┌─ Selection

Hey, I'm Marco and welcome to my newsletter!
As a software engineer, I created this newsletter to share my first-hand knowledge of the development world. Each topic we will explore will provide valuable insights, with the goal of inspiring and helping all of you on your journey.
In this episode, I show you how the Bloom Filter data structure works and a possible implementation in Redis.
You can find the implementation here: https://github.com/marcomoauro/magic-link-auth/blob/main/src/usernameBloomFilter.js
🎲 Bloom Filter
A Bloom Filter is a probabilistic data structure, it allows representing a large amount of data using minimal memory. Its main feature is the ability to decisively state the absence of an element while admitting a certain probability for its presence.
It is represented by a finite array of bits, which are initially set to 0.
Unlike a HashMap, a Bloom filter doesn't save the actual values of the elements in the domain. Instead, it uses a bit array to store 0 and 1.
This efficiency is achieved through the use of K hash functions, which map elements onto a bit array. However, due to the finite size of the array and potential hash collisions, false positives can occur, indicating the presence of an element that isn't actually there.
The size cannot be changed once it has been established since doing so would result in the loss of references between bit array locations with hash function results. Changing the size requires recreating the filter all over again.
This efficiency makes Bloom Filters a top choice in many applications where fast operations and memory-saving are key priorities.
Hash functions
To ensure swift performance, it's essential for hash functions to distribute the domain values evenly across the filter and generate collisions infrequently. It's good practice to test the filter with elements from your domain to understand its performance and make adjustments as necessary.
Typical hash functions used are:
SHA256
MurmurHash
Fowler–Noll–Vo (FNV)
Search of an item
During the search operation, we use hash functions on elements from our domain, these functions give us the index in the bit array that we use to determine if the element is likely in the filter if all the corresponding bits are set to 1.
The operation has a time cost O(k) with k=number of hash functions, regardless of the number of stored elements. Since k is a value chosen at the filter design stage then the cost is constant.
This is because each search only has to check a few bits of the filter, those designated by the results of the hash functions.
However, since false positives may occur, some additional checks may be necessary, such as checking the presence of the value on the database.
Insertion of an item
During the insertion process, we use hash functions on the elements of our domain. These functions provide us with the index in the array of bits in which we must set the bit value to 1, with k hash functions we will have k indices to configure.
During insertion, Bloom filters maintain a constant time complexity O(k) with k=number of hash functions, since the value of k remains constant, the cost of insertion also stays constant. This is because, just as in searching, the only thing we do is calculate the array indices using hash functions and then set the corresponding bits to 1 and both of these actions require a constant cost.

└─

Required task a - Reproduce the listing lines verbatim, starting at the line that contains "Přijmout vše (651, 1795)" and ending with the final line of the listing.
The listing has no connection to the Bloom Filter article.

┌─ The records

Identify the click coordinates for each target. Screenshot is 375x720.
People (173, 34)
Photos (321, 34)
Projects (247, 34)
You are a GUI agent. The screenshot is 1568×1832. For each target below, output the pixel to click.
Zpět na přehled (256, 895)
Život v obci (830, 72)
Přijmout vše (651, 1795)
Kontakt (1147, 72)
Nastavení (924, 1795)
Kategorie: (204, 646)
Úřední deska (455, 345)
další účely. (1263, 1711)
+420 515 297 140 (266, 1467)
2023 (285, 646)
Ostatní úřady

└─

Required task b - According to the Bloom Filter article, what is the time cost of searching for an item?

Result a -
Přijmout vše (651, 1795)
Kontakt (1147, 72)
Nastavení (924, 1795)
Kategorie: (204, 646)
Úřední deska (455, 345)
další účely. (1263, 1711)
+420 515 297 140 (266, 1467)
2023 (285, 646)
Ostatní úřady

Result b - O(k), where k is the number of hash functions.